Try it :: Please write out exactly the lines of the data below from the line holding "مكتبة اقرأ في السوادي الساحل تعلن وظيفة شاغرة (49, 1741)" through the line holding "شركة التوصيل السريع تعلن وظيفة شاغرة (46, 1531)", and leave out the rest.

########################################

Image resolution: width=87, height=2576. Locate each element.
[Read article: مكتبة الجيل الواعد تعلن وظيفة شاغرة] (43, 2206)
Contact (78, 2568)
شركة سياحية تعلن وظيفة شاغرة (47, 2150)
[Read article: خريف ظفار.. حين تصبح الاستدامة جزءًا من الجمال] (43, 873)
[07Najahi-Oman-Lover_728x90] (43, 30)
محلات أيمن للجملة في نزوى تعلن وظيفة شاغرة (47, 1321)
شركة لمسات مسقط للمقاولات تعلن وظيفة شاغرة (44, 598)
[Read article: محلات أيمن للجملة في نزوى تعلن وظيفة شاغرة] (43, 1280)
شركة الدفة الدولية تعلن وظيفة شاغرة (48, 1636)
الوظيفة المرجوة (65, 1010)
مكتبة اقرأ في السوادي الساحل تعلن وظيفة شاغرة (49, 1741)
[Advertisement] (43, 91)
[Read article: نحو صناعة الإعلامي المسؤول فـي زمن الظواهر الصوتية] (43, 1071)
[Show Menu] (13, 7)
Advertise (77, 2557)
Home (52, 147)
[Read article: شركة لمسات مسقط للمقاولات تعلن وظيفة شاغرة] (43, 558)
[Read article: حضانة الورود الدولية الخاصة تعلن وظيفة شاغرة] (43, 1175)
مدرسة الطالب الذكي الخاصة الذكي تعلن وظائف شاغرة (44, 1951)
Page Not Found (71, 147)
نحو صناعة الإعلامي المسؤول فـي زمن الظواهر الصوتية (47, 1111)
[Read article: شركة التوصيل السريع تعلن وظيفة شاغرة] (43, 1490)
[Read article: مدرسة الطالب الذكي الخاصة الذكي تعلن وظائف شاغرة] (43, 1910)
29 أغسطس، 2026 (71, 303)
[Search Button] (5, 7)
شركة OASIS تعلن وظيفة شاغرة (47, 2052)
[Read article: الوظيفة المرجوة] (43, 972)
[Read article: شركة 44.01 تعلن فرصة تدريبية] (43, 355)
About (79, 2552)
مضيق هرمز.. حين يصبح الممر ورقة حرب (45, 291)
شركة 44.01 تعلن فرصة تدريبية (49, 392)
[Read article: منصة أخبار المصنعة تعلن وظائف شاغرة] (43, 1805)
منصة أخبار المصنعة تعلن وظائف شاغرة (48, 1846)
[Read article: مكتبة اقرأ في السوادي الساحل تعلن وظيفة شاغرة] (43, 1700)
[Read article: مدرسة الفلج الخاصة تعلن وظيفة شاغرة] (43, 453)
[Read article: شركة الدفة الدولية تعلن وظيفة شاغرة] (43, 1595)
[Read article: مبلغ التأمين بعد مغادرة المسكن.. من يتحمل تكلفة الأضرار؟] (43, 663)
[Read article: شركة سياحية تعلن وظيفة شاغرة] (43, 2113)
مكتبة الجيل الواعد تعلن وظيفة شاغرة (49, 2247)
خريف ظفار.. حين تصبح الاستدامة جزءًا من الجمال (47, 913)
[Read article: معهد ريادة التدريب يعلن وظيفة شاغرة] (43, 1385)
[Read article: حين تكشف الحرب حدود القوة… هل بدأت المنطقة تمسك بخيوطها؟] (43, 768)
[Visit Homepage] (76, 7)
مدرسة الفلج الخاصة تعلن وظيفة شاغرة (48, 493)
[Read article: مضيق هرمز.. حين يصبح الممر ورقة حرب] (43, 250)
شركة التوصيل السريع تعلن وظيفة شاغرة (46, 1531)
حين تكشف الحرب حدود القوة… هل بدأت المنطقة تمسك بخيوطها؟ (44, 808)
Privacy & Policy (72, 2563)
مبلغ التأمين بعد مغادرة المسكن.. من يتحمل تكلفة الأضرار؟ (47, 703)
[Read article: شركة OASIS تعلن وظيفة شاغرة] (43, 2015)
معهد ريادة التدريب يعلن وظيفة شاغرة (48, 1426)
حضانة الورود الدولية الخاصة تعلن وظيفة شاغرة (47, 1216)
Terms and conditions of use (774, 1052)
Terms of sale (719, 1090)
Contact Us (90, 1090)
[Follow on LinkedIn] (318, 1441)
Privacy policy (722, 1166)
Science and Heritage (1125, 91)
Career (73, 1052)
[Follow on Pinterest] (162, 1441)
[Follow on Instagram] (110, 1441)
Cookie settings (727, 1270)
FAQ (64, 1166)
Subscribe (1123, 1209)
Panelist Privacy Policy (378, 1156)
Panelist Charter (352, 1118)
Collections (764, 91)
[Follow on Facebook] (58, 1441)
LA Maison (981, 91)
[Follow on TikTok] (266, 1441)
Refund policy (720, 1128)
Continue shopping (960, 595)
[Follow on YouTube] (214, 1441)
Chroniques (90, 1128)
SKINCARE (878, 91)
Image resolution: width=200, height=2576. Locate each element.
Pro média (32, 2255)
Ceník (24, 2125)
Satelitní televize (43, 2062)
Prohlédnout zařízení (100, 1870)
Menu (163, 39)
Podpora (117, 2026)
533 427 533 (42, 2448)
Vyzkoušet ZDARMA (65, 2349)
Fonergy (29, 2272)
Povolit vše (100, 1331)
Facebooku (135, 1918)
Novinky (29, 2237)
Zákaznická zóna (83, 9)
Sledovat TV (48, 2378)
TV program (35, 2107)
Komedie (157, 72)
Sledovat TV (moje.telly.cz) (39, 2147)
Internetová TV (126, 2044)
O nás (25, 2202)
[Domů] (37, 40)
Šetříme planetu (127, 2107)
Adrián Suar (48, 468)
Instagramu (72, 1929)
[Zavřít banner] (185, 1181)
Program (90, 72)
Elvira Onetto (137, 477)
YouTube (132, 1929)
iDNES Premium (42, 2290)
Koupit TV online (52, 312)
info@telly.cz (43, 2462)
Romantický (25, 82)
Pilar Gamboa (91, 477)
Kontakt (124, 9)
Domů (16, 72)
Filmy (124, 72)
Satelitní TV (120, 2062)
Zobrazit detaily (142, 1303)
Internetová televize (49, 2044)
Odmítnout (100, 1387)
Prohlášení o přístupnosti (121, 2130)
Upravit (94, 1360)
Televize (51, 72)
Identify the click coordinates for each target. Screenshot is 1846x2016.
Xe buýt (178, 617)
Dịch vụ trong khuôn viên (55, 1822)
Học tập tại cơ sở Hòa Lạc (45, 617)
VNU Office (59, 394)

########################################

Result for this exercise ::
مكتبة اقرأ في السوادي الساحل تعلن وظيفة شاغرة (49, 1741)
[Advertisement] (43, 91)
[Read article: نحو صناعة الإعلامي المسؤول فـي زمن الظواهر الصوتية] (43, 1071)
[Show Menu] (13, 7)
Advertise (77, 2557)
Home (52, 147)
[Read article: شركة لمسات مسقط للمقاولات تعلن وظيفة شاغرة] (43, 558)
[Read article: حضانة الورود الدولية الخاصة تعلن وظيفة شاغرة] (43, 1175)
مدرسة الطالب الذكي الخاصة الذكي تعلن وظائف شاغرة (44, 1951)
Page Not Found (71, 147)
نحو صناعة الإعلامي المسؤول فـي زمن الظواهر الصوتية (47, 1111)
[Read article: شركة التوصيل السريع تعلن وظيفة شاغرة] (43, 1490)
[Read article: مدرسة الطالب الذكي الخاصة الذكي تعلن وظائف شاغرة] (43, 1910)
29 أغسطس، 2026 (71, 303)
[Search Button] (5, 7)
شركة OASIS تعلن وظيفة شاغرة (47, 2052)
[Read article: الوظيفة المرجوة] (43, 972)
[Read article: شركة 44.01 تعلن فرصة تدريبية] (43, 355)
About (79, 2552)
مضيق هرمز.. حين يصبح الممر ورقة حرب (45, 291)
شركة 44.01 تعلن فرصة تدريبية (49, 392)
[Read article: منصة أخبار المصنعة تعلن وظائف شاغرة] (43, 1805)
منصة أخبار المصنعة تعلن وظائف شاغرة (48, 1846)
[Read article: مكتبة اقرأ في السوادي الساحل تعلن وظيفة شاغرة] (43, 1700)
[Read article: مدرسة الفلج الخاصة تعلن وظيفة شاغرة] (43, 453)
[Read article: شركة الدفة الدولية تعلن وظيفة شاغرة] (43, 1595)
[Read article: مبلغ التأمين بعد مغادرة المسكن.. من يتحمل تكلفة الأضرار؟] (43, 663)
[Read article: شركة سياحية تعلن وظيفة شاغرة] (43, 2113)
مكتبة الجيل الواعد تعلن وظيفة شاغرة (49, 2247)
خريف ظفار.. حين تصبح الاستدامة جزءًا من الجمال (47, 913)
[Read article: معهد ريادة التدريب يعلن وظيفة شاغرة] (43, 1385)
[Read article: حين تكشف الحرب حدود القوة… هل بدأت المنطقة تمسك بخيوطها؟] (43, 768)
[Visit Homepage] (76, 7)
مدرسة الفلج الخاصة تعلن وظيفة شاغرة (48, 493)
[Read article: مضيق هرمز.. حين يصبح الممر ورقة حرب] (43, 250)
شركة التوصيل السريع تعلن وظيفة شاغرة (46, 1531)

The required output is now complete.